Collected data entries
- - - - -

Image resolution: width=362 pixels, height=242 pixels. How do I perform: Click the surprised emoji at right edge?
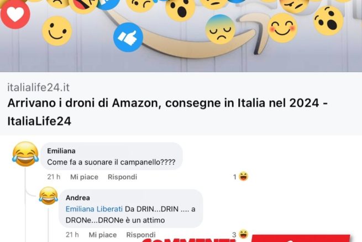328,21
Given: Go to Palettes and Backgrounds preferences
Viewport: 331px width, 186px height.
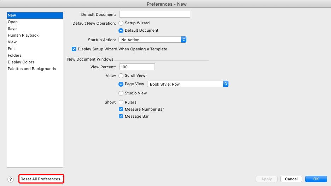Looking at the screenshot, I should (32, 69).
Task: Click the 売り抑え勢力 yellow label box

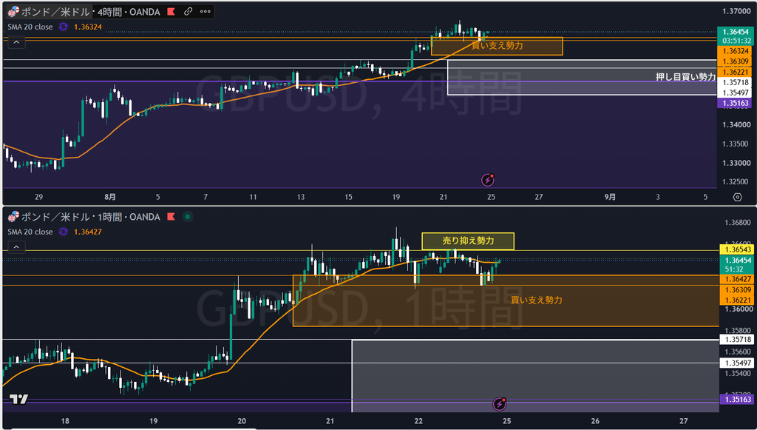Action: (468, 241)
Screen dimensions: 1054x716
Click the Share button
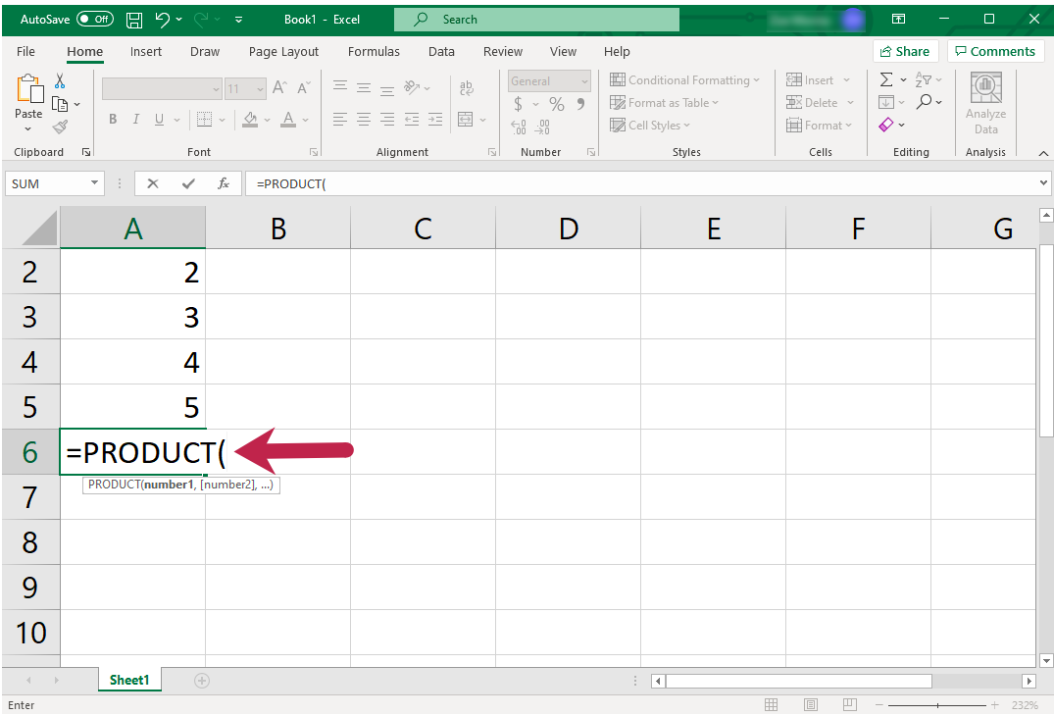pyautogui.click(x=905, y=51)
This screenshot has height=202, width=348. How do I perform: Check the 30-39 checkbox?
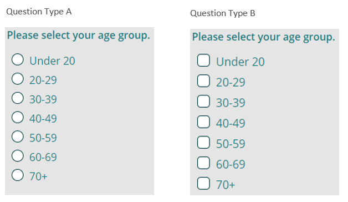203,102
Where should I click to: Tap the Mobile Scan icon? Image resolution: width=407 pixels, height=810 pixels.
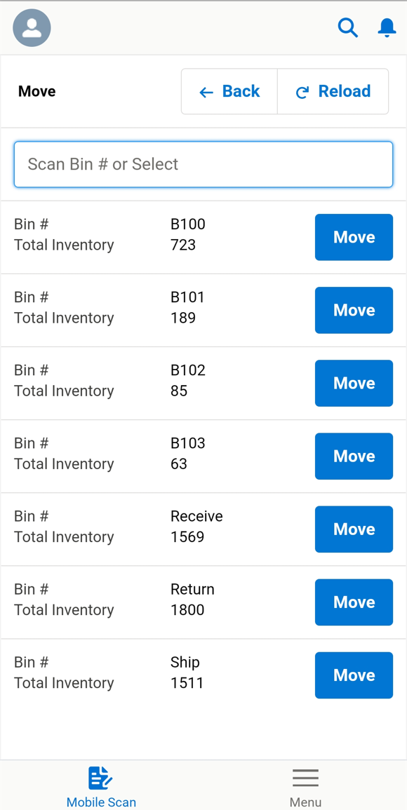[x=100, y=778]
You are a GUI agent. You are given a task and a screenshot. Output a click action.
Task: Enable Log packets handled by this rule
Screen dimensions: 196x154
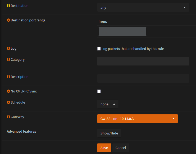pos(99,49)
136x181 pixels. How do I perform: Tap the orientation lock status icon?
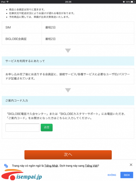click(124, 2)
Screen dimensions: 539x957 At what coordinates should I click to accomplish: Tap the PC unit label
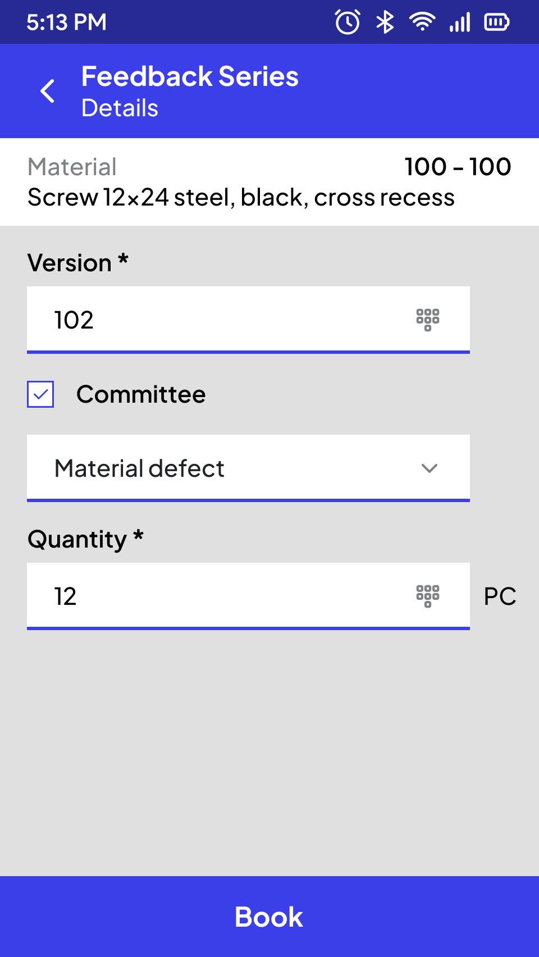[x=500, y=596]
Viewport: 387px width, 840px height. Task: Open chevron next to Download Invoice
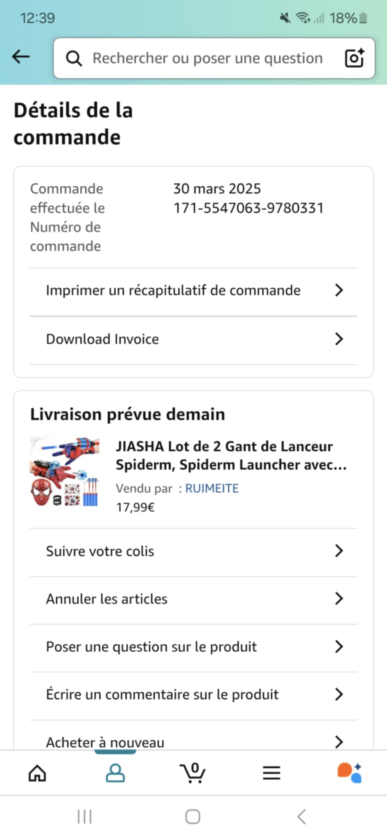[339, 339]
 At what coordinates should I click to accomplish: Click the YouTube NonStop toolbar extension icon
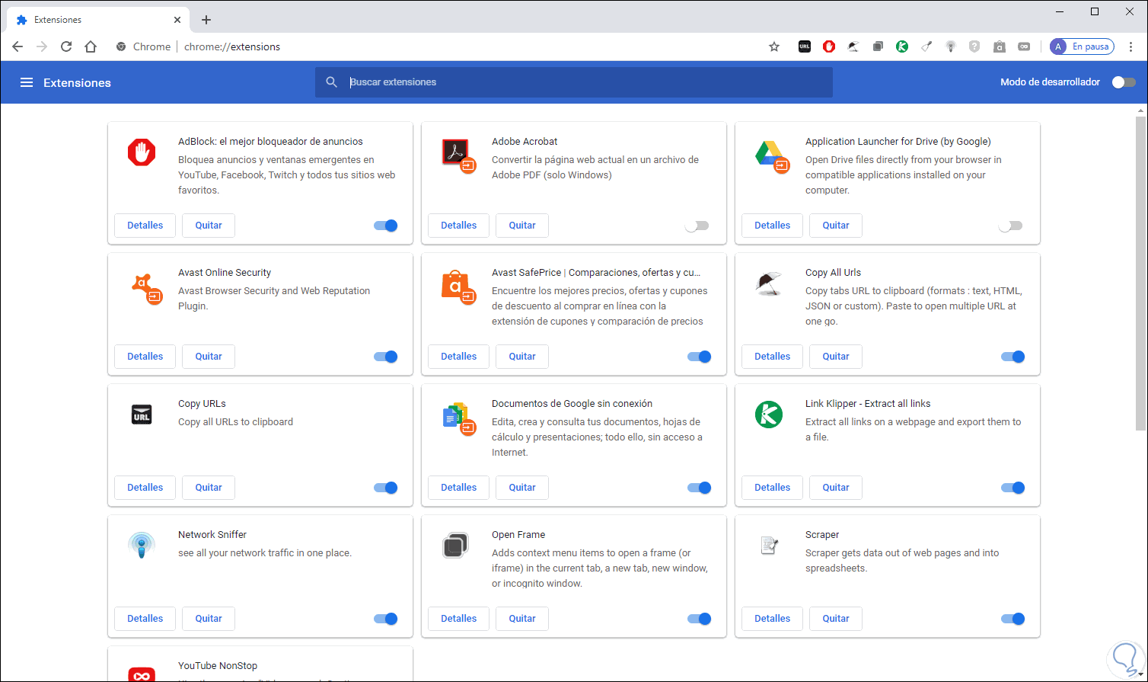(x=1024, y=46)
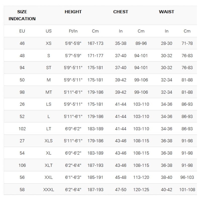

- - - - -

▸ Problem requirements
Beginning with the line where "At what coordinates should I click to accomplish: Click" appears, restate word for word every line down to the last one in the data, but keep the pictures out.

▸ Exercise solution
 At what coordinates should I click to accomplish: Click the YouTube NonStop toolbar extension icon
(x=1024, y=46)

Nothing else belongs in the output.